DevSecOps è ormai un must, ecco perché

Lo sviluppo software non può più prescindere dall'applicazione delle migliori best practice di sicurezza. Ecco i consigli di un esperto per abbassare i rischi.

Autore: Redazione SecurityOpenLab

Il caso SolarWinds ha fatto emergere l'enorme problema dello sviluppo sicuro. Come avevamo rimarcato a suo tempo, in molte imprese i processi di sviluppo software sono tutt'altro che in linea con le esigenze contingenti di sicurezza informatica. La cronaca della cyber security parla troppo spesso di repository violati, malware che si diffonde via piattaforme come GitHub.

Il fatto è che lo sviluppo di codice deve troppo spesso far fronte all'esigenza di velocità, quando la sicurezza dovrebbe assumere un ruolo centrale. La soluzione c'è: il processo di sviluppo delle applicazioni deve passare dal modello DevOps a quello DevSecOps.

La differenza fra DevOps e DevSecOps

La differenza è sostanziale, come sottolinea Phil Richards, Chief Security Officer di Ivanti. "DevOps è una metodologia di progettazione agile del software che integra i team di sviluppo e quelli operativi, abbattendo i silos e aumentando la capacità di un’azienda di fornire applicazioni e servizi più velocemente rispetto ai modelli tradizionali, caratterizzati da processi laboriosi e molto lenti".

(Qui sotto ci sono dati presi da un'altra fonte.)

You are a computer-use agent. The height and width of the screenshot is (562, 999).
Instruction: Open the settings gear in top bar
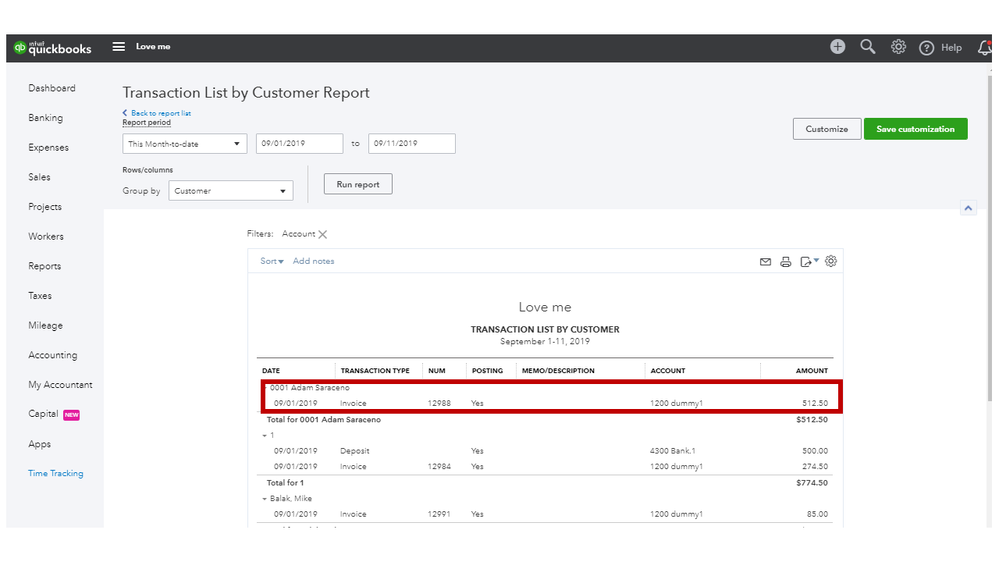pos(898,47)
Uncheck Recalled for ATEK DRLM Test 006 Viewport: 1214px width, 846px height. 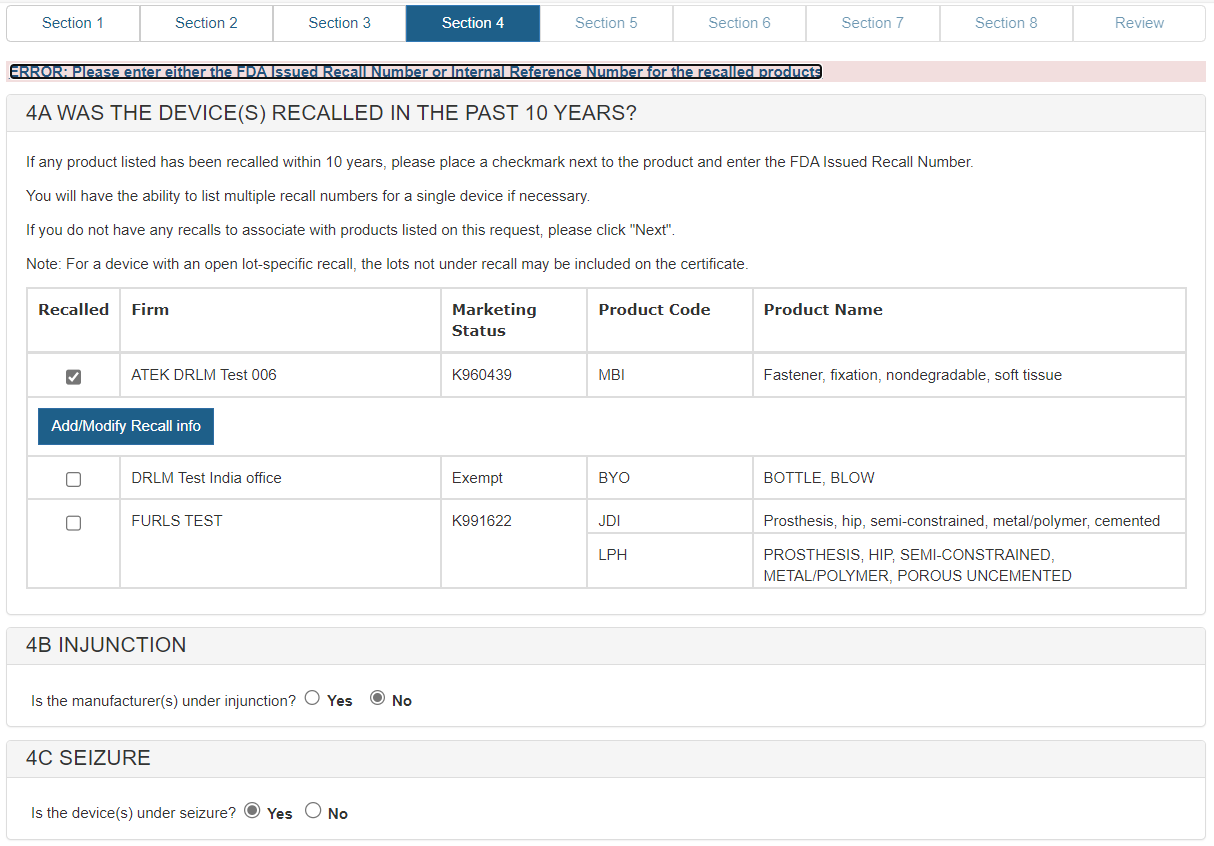pos(73,377)
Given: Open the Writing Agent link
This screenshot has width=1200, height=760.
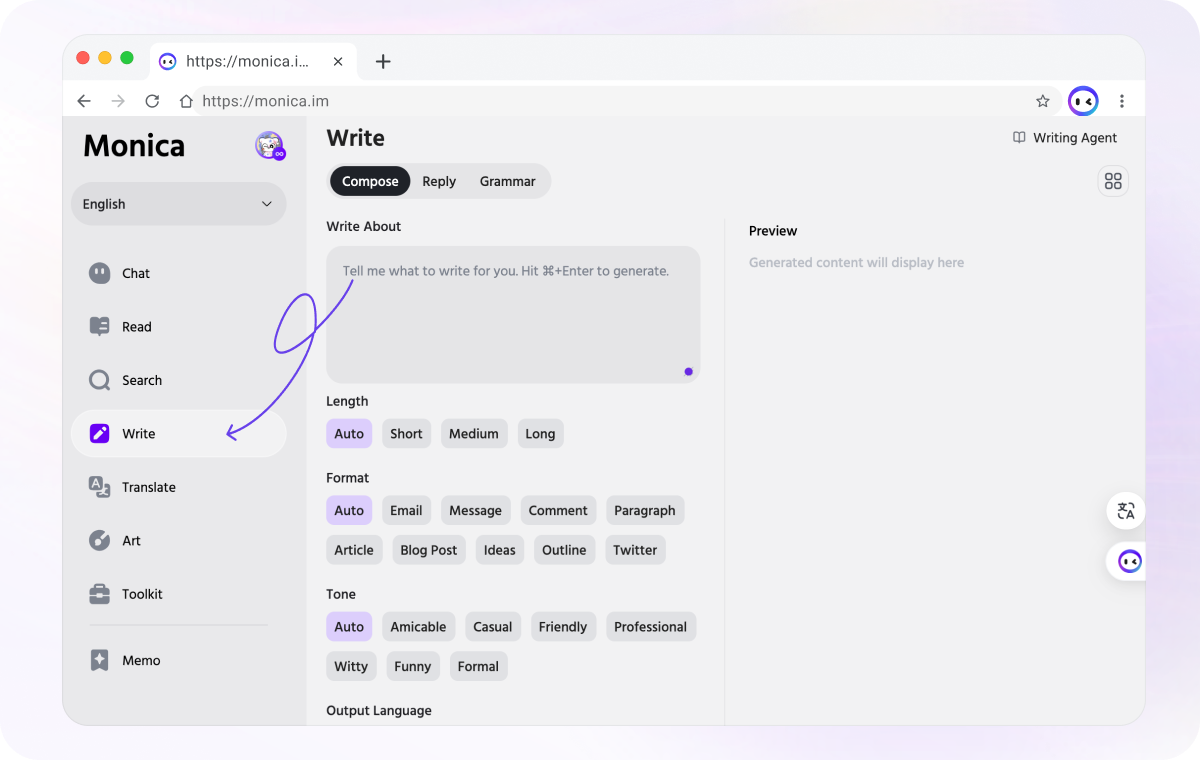Looking at the screenshot, I should coord(1065,138).
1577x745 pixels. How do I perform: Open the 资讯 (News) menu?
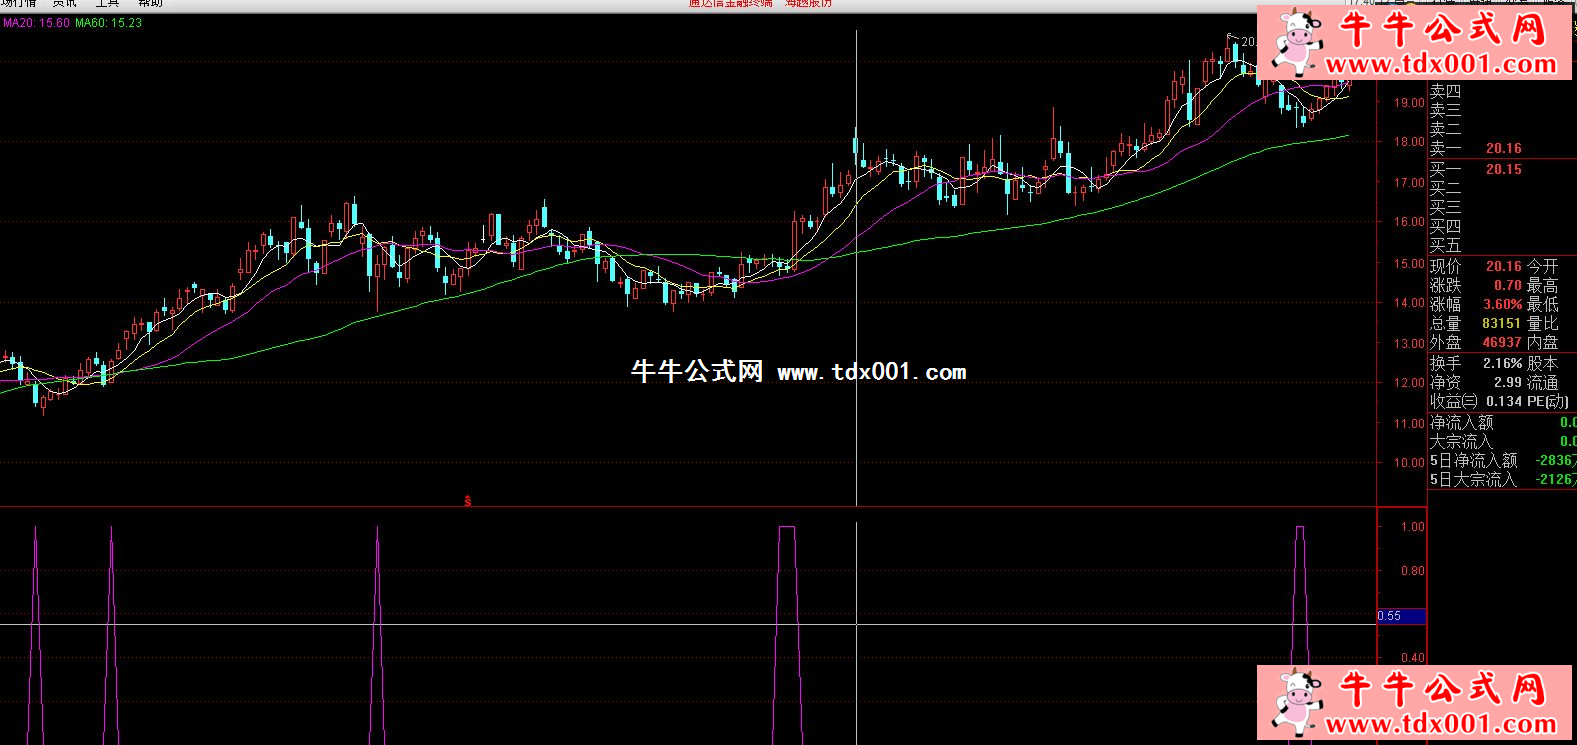click(x=64, y=4)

Con il passare del tempo, tuttavia, lo sviluppo agile del software consiste nel rilascio di soluzioni e applicazioni in tempi brevissimi, aumentando il rischio di commettere errori e introdurre vulnerabilità. Ecco perché le aziende che vogliono rafforzare la propria cybersecurity devono abbandonare la “cultura DevOps” a favore di quella incentrata sul modello DevSecOps.

DevSecOps

DevSecOps assegna priorità assoluta alla sicurezza in tutto il processo di sviluppo, assicurando la presenza di una buona igiene informatica in tutte le diverse fasi. Questo cambiamento di approccio spinge le aziende ad adottare diversi percorsi per implementare codici e applicazioni sicure, attraverso vari strumenti e strategie.

Fra questi ci sono framework di sicurezza, formazione sul codice, security gate. A proposito dei framework di sicurezza, Richards consiglia alle aziende di prendere spunto dalle migliori soluzioni già implementate. Per esempio, The Building Security In Maturity Model (BSIMM) è uno strumento di benchmarking che elenca più di 120 best practice di sicurezza, permettendo ai team di sviluppo di prendere in considerazione queste misure quando progettano le proprie soluzioni.

C'è poi la necessità di informare gli sviluppatori sulle minacce esistenti e sulle best practice, mediante un processo di formazione continua che insegni loro a rilevare e correggere qualsiasi vulnerabilità nei propri sistemi. Sfruttando i security gate è poi possibile bloccare un rilascio, dando ai team di sicurezza il tempo necessario per determinare il livello di gravità dei bug e porvi rimedio.

I team di sicurezza entrano in gioco in tutto il processo di sviluppo, in base al principio che la sicurezza è una responsabilità condivisa. Questo implica che gli sviluppatori dovrebbero possedere strumenti in grado di rilevare le vulnerabilità mentre scrivono il codice, il team interno dovrebbe eseguire test di sicurezza statica e dinamica delle applicazioni e, inoltre, eventuali esperti esterni avrebbero il compito di svolgere i test black-box e gray-box, ricercando le vulnerabilità più complesse e nascoste.


Il problema delle librerie di terze parti

Spesso i problemi di sicurezza sono dovuti all'impiego di librerie di terze parti, come Apache Struts. Richards le definisce sia una benedizione sia una maledizione. Da un lato le aziende possono trarre beneficio dal lavoro altrui, dall’altra sono necessari continui aggiornamenti e revisioni per mantenere una base di codice pulita, poiché è facile importare codice dannoso dai repository di codice.

Per uscire dall'impasse gli sviluppatori devono aggiornare regolarmente i toolkit per sincerarsi che i materiali di terze parti includano tutte le patch di sicurezza pubblicate.